··· SUPPLIED ENTRIES ···

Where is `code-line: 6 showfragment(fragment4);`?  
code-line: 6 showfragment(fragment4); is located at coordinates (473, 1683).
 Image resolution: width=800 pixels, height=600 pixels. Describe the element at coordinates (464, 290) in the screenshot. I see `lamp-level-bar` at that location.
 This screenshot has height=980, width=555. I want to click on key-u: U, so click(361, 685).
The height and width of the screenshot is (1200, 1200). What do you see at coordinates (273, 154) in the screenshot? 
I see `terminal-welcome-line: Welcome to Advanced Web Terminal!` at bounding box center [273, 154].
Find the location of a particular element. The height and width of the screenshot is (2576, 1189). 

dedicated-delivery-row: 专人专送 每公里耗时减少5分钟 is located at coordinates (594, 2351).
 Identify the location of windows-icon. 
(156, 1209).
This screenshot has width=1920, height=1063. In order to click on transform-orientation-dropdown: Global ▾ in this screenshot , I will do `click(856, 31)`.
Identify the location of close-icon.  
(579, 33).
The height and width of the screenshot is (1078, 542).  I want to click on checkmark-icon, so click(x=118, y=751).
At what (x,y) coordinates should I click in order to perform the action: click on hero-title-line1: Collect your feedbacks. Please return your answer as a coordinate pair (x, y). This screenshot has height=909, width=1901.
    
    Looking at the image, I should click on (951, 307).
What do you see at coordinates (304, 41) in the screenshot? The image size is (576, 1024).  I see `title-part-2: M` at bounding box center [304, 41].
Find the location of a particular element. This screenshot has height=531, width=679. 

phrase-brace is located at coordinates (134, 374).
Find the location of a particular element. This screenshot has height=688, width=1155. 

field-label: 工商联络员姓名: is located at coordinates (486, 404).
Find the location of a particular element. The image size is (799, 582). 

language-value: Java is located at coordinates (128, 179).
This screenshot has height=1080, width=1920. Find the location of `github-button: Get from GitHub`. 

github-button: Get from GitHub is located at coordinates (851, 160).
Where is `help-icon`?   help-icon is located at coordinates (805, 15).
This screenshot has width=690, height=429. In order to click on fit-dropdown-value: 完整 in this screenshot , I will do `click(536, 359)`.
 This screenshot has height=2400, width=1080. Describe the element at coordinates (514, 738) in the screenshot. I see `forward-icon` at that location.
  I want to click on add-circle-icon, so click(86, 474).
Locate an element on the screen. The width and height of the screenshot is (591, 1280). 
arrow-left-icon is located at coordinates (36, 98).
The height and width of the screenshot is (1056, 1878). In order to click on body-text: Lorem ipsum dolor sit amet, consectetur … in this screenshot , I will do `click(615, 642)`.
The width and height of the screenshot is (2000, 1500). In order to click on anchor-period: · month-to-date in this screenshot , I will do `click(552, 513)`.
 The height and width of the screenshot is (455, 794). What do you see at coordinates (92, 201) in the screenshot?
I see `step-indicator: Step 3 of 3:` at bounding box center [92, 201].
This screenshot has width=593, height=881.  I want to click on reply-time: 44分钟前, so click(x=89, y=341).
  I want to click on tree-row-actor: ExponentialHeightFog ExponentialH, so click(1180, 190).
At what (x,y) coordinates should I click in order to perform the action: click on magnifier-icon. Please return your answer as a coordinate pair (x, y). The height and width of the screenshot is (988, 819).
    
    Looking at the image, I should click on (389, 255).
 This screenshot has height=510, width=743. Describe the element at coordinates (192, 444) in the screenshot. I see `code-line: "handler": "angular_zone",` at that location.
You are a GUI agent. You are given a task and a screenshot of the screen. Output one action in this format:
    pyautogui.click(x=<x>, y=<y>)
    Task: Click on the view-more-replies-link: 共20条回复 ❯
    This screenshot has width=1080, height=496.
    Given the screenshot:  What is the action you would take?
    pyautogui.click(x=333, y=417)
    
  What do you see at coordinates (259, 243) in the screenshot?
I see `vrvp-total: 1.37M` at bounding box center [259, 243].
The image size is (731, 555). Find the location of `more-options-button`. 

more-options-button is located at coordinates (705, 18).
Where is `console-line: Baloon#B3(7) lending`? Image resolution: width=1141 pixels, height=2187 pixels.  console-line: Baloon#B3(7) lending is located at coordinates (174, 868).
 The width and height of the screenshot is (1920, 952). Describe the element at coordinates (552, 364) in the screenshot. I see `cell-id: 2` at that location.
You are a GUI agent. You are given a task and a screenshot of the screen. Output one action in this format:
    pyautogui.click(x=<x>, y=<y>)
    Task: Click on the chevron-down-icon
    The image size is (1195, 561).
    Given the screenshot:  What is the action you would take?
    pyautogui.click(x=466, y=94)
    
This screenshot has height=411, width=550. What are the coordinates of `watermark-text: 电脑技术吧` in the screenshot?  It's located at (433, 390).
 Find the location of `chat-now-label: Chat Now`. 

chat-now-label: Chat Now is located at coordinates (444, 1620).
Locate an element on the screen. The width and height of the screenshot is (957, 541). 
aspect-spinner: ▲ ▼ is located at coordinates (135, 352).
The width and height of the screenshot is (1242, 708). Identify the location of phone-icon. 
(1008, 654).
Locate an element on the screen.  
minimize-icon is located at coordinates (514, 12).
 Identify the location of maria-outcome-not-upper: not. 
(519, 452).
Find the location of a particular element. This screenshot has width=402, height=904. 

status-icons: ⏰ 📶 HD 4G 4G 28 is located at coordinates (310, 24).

···

Show every line of the records that contains the word "size", copying each one in full.

WRITTEN ANSWER —
What do you see at coordinates (304, 41) in the screenshot? The image size is (576, 1024).  I see `title-part-2: M` at bounding box center [304, 41].
Find the location of a particular element. The image size is (799, 582). 
The image size is (731, 555). Find the location of `more-options-button`. 
    The image size is (1195, 561).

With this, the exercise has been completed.